[Instructions to follow] Write out the rat rehoming post between "# Blue Dumbo" and "we give him.", inclusive, switching "Popples" to "Poppy".

[Page extract]

— Begin —

# Blue Dumbo Ratty in need of a new home and friends - Seattle, WA



## erin (Apr 13, 2013)

Hi friends,

I've found myself on this lovely forum because you all here are knowledgeable and love your rats. 

A few months ago, we had to have one of our beloved rats, Dr. Snapperdoodle ("Doodles), put to sleep. It absolutely broke our hearts trying to sustain his life with antibiotics and finally having to make the decision to put him to rest after several months of ups and downs with his health. Now, we are left with his best friend Mr. Poppopolous ("Popples"). He is an absolutely adorable blue dumbo rat and we love him a lot, but after a few months without a cagemate we can tell that he really is seeming lonely no matter how much attention that we give him.

It makes me so sad, and we have gone back and forth in trying to decide whether or not to adopt more rats so he has company. Having owned many rats over the years, I know how rats truly flourish when they have other rats to coexist with. That said, having gone through what we did with Doodles this past year I don't think I have it in me to adopt more rats, as I just can't bear to continue going through the short life span cycle of these little guys any further. This last time through was just too sad. I understand this is my failing as a pet owner, so instead of being selfish and keeping Popples alone for the rest of his life so we can enjoy him, we have decided to try and find him a proper home with another/many more rats where he can live the rest of his life in the company of other rat friends.

He is about a year and half old and a very curious guy. He is quite friendly and loves to sit in your lap and have his head scratched. Before we adopted him, he lived in a rattery so he was used to being with many other rats. He loved his cagemate Doodles very much, so I really hope that there is someone out there would would love to add another rat into their home.

I have pictures I can provide, but I decided not to put it up because I don't want people to impulsively reply to this thread. If you are seriously interested, I will send some photos and answer any questions you have. Thank you so much for reading.

Sincerely,
Erin


----------



## socal_sarah (Mar 5, 2013)

Aww, he sounds adorable just from the description. Is he neutered by chance?


----------



## socal_sarah (Mar 5, 2013)

And, of course, I'd LOVE to see pics.


----------



## erin (Apr 13, 2013)

Hi there!  No, he has not been neutered. He is an absolute sweetheart, though! If you'd still like to see photos, please let me know- I'll upload some this afternoon when I get home!


----------



## socal_sarah (Mar 5, 2013)

Lol, do I want to see pictures? Is that even a question?!  Of course, I'd love to see some!


----------

— End —

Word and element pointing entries
— Begin —

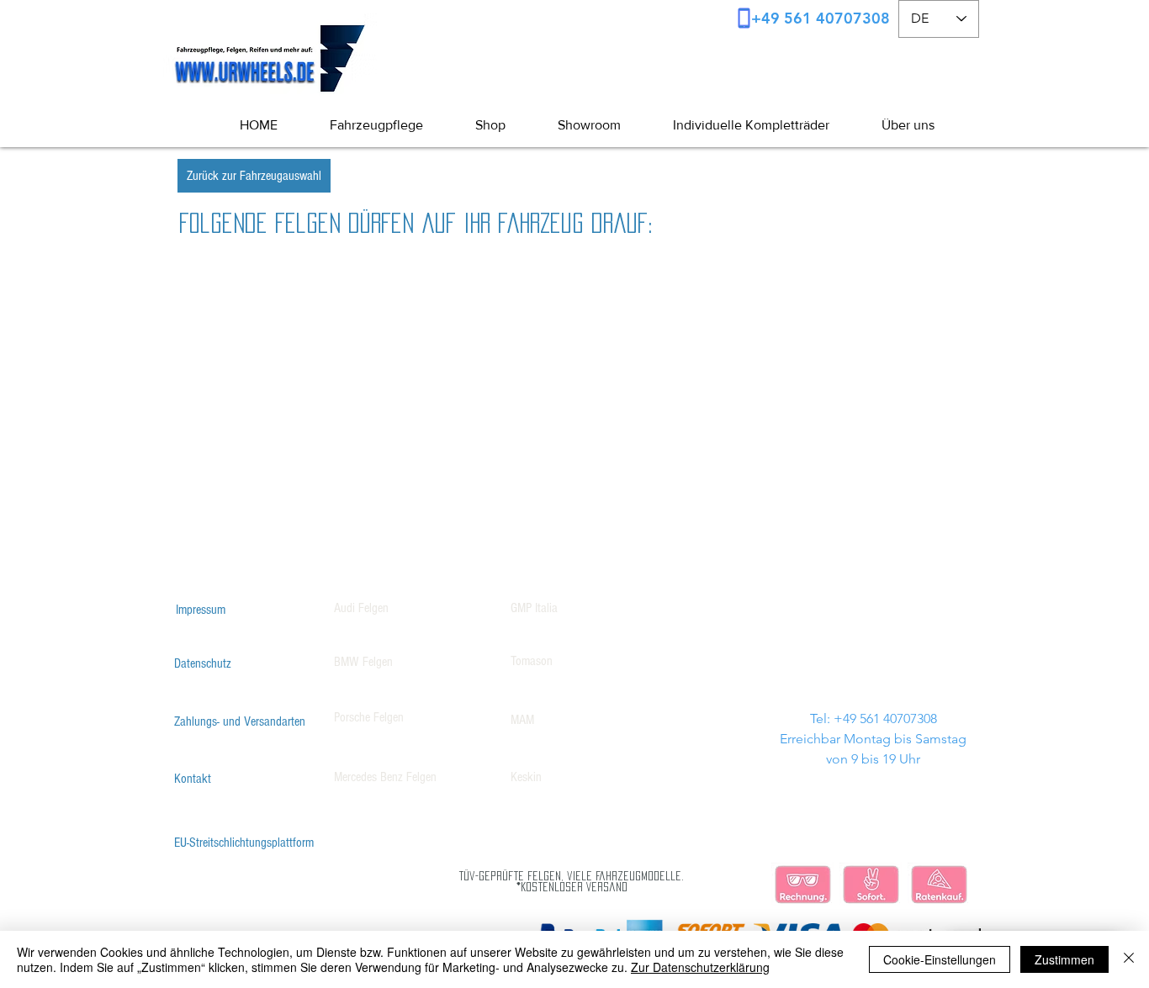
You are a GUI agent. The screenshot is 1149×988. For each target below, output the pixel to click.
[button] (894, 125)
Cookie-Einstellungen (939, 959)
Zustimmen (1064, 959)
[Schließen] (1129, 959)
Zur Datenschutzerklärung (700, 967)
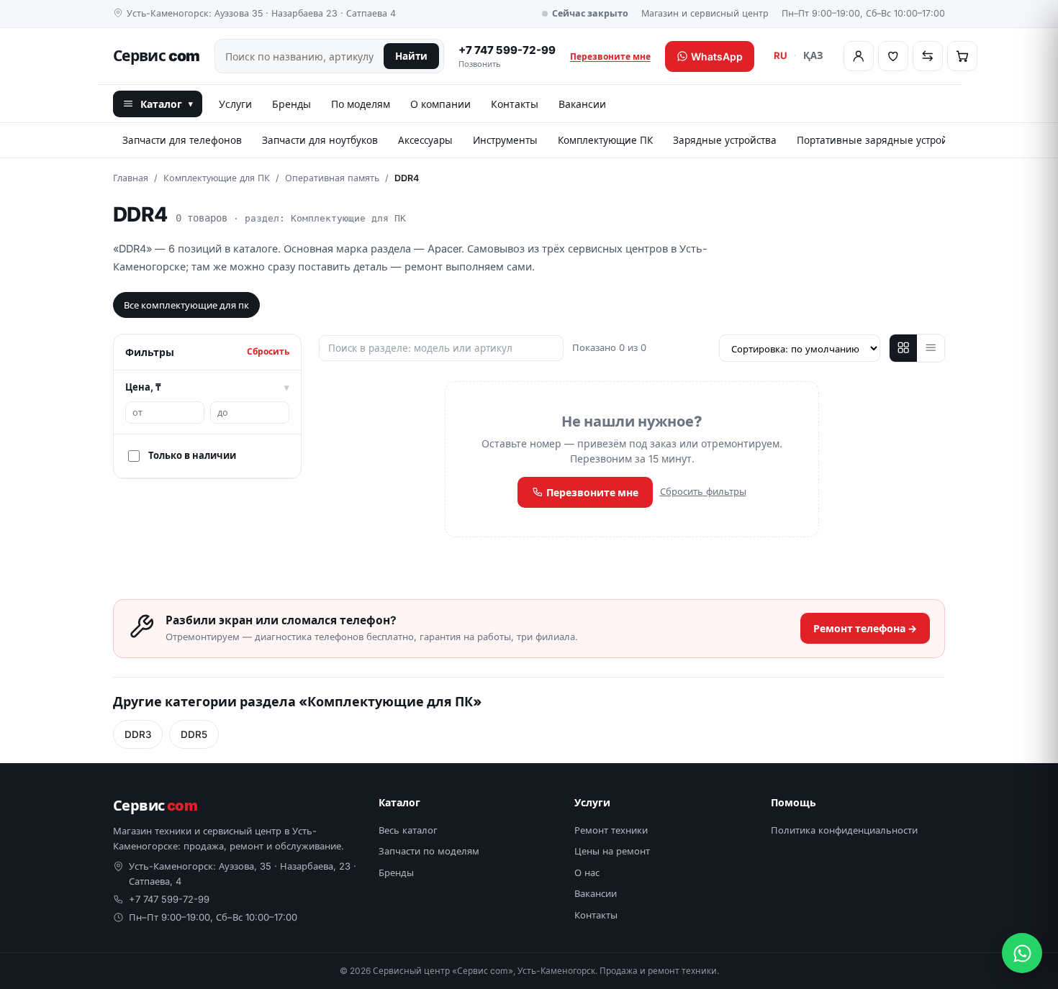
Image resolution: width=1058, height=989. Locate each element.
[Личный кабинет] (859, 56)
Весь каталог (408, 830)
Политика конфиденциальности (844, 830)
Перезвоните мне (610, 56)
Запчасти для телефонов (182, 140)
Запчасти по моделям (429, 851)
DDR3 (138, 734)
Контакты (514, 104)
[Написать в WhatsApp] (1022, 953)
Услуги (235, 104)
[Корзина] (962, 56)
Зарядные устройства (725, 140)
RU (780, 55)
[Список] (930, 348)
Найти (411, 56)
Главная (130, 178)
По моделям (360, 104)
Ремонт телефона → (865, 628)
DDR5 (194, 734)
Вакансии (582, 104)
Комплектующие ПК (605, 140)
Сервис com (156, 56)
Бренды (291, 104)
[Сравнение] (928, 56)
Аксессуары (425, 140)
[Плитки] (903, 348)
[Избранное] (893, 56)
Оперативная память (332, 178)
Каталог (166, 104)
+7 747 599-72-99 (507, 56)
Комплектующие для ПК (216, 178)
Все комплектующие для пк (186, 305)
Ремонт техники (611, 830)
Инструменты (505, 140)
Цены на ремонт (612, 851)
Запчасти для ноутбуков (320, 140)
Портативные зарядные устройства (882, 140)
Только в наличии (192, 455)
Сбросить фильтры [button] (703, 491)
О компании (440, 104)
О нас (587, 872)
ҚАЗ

— End —
— Begin —

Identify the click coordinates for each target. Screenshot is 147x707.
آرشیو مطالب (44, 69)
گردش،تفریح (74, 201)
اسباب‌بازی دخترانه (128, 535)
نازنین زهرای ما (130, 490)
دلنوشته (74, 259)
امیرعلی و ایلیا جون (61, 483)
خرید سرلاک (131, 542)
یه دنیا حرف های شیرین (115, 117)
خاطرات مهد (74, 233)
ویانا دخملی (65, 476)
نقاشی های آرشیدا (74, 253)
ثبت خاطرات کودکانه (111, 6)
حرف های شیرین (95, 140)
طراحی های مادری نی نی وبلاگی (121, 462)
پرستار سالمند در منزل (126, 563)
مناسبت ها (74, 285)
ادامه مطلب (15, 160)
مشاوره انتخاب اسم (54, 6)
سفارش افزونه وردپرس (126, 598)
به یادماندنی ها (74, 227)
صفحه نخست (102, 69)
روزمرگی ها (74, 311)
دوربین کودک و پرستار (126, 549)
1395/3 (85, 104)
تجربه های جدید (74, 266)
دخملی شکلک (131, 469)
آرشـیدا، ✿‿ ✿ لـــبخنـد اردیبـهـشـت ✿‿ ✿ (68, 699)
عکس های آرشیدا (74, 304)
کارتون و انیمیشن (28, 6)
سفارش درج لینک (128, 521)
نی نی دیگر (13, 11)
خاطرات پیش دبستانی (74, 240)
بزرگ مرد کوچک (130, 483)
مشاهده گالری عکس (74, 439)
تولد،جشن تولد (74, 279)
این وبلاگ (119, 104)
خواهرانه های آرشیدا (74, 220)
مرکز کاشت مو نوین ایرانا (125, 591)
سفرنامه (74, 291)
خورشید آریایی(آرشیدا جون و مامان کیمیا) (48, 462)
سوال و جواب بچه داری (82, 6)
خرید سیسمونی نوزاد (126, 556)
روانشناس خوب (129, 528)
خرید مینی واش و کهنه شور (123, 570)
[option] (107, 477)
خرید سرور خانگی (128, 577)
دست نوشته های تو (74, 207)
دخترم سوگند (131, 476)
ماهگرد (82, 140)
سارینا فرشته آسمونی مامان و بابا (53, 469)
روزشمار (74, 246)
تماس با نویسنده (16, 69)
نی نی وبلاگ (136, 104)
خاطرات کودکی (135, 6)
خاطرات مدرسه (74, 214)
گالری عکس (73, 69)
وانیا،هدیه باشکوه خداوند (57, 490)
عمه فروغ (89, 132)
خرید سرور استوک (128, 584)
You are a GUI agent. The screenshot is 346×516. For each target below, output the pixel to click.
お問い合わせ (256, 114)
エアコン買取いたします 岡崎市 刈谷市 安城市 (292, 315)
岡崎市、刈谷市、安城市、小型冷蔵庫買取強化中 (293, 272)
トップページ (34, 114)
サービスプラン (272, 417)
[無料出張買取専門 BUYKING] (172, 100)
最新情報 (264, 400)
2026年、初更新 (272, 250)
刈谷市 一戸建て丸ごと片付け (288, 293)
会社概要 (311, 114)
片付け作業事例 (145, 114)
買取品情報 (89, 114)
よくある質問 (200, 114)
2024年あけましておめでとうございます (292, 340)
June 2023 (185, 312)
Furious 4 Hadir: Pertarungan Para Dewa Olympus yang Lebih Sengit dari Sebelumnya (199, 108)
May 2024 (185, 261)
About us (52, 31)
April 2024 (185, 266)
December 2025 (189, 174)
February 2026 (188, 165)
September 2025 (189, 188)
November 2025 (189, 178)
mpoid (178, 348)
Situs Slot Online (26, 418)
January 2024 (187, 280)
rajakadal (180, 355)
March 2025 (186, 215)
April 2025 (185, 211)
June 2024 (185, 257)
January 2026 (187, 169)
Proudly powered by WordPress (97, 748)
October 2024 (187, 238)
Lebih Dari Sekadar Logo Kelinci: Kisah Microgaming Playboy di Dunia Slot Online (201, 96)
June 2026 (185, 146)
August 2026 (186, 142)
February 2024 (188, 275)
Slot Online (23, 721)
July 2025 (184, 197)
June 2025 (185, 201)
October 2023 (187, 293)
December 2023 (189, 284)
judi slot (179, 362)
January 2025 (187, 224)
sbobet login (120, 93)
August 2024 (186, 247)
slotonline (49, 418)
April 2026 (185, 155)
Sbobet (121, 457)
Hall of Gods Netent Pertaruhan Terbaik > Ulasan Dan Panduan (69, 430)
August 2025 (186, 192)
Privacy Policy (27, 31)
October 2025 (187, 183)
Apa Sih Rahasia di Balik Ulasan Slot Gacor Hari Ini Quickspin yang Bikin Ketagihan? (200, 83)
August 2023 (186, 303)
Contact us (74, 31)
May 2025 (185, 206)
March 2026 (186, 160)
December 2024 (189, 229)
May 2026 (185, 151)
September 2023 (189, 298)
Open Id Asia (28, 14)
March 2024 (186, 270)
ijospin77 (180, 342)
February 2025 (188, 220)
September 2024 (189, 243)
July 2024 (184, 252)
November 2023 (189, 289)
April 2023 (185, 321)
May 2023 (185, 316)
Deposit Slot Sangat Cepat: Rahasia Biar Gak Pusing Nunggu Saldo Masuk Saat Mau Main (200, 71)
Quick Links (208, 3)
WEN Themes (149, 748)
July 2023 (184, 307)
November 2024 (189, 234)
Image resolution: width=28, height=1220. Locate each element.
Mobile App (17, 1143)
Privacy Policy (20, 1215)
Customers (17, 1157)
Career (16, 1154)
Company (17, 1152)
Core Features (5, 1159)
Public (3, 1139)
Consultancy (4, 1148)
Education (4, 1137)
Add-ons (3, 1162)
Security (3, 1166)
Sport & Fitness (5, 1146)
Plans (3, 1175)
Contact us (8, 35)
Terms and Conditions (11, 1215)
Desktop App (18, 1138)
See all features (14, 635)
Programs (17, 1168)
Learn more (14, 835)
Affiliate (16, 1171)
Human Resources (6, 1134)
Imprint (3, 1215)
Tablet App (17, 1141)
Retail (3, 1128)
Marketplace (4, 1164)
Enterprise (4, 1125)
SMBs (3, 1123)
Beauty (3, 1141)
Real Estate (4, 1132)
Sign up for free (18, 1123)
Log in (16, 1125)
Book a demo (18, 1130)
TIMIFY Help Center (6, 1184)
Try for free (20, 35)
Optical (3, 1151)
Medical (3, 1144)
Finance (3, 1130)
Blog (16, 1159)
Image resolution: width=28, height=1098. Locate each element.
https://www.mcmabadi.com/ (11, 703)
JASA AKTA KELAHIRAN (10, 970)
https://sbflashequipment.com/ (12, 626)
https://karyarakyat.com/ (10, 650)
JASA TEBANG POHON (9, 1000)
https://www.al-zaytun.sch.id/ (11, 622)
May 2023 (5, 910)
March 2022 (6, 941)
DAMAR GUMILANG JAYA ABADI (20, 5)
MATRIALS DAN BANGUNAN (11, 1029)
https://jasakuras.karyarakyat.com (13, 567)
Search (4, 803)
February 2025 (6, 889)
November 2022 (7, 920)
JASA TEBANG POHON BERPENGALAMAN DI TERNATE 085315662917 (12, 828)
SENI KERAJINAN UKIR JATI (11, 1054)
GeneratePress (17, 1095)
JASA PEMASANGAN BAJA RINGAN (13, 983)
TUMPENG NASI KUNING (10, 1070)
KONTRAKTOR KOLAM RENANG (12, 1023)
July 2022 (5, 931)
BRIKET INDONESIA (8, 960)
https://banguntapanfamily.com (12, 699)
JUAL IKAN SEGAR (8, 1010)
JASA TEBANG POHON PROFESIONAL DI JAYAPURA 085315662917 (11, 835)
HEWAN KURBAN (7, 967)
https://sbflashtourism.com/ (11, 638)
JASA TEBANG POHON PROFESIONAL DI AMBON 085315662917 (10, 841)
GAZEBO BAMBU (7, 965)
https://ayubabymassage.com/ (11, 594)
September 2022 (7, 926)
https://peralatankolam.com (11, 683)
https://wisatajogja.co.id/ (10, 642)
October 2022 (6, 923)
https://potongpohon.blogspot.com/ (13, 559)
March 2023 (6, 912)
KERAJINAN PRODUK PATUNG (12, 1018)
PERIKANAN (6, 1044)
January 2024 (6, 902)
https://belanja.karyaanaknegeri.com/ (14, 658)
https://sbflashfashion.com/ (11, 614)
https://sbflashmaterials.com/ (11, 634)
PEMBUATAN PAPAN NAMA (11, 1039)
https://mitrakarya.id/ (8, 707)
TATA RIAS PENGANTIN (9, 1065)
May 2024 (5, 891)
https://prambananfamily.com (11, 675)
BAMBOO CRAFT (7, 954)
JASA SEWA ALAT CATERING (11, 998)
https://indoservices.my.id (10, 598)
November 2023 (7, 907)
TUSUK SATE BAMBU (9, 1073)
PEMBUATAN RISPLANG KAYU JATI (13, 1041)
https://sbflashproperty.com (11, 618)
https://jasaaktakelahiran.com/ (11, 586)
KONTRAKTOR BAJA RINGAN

— End —
— Begin —

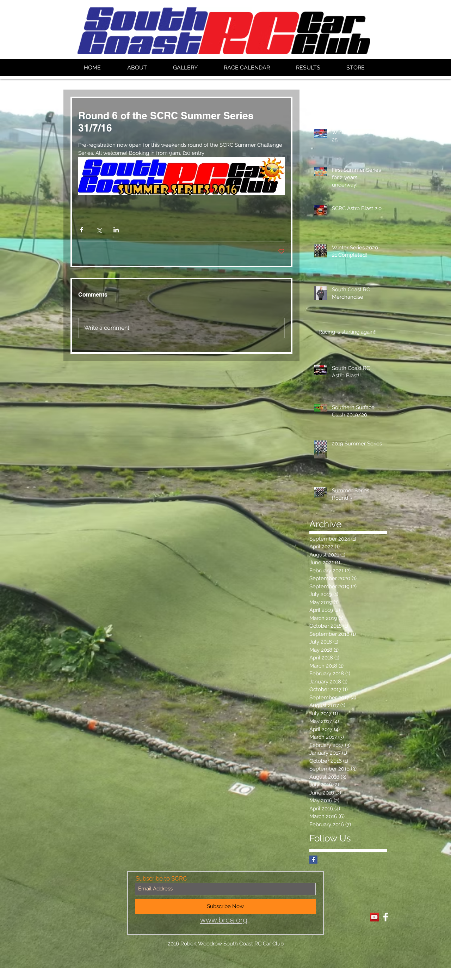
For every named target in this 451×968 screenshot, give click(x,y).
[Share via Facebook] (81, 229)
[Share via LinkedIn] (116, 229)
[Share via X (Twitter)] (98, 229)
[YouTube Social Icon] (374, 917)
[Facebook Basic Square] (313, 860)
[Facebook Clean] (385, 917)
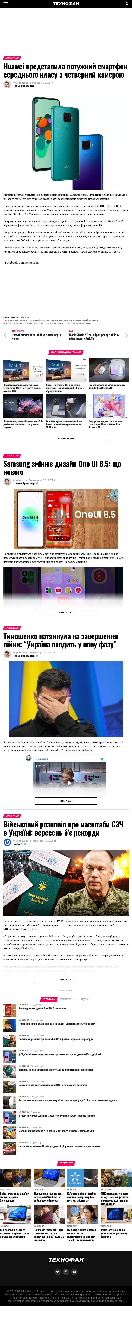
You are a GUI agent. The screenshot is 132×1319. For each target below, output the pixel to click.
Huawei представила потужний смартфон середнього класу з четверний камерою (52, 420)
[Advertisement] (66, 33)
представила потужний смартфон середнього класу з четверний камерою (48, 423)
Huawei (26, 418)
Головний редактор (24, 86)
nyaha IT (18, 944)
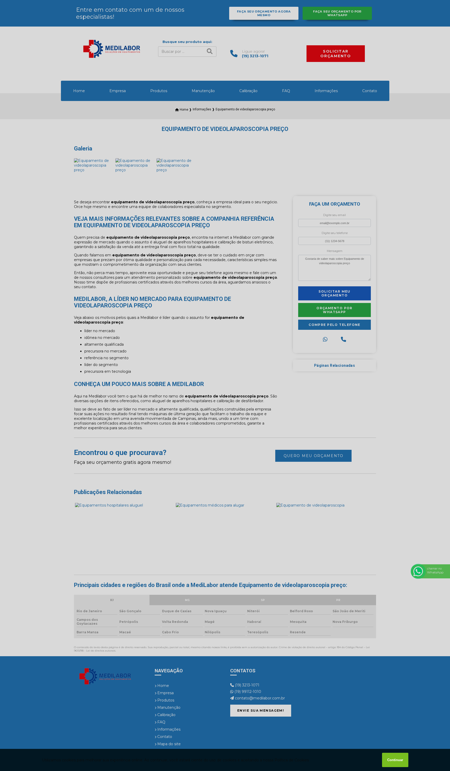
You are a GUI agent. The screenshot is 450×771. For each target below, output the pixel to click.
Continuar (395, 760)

— End —

[Response to this exercise]
# Blue Dumbo Ratty in need of a new home and friends - Seattle, WA



## erin (Apr 13, 2013)

Hi friends,

I've found myself on this lovely forum because you all here are knowledgeable and love your rats. 

A few months ago, we had to have one of our beloved rats, Dr. Snapperdoodle ("Doodles), put to sleep. It absolutely broke our hearts trying to sustain his life with antibiotics and finally having to make the decision to put him to rest after several months of ups and downs with his health. Now, we are left with his best friend Mr. Poppopolous ("Poppy"). He is an absolutely adorable blue dumbo rat and we love him a lot, but after a few months without a cagemate we can tell that he really is seeming lonely no matter how much attention that we give him.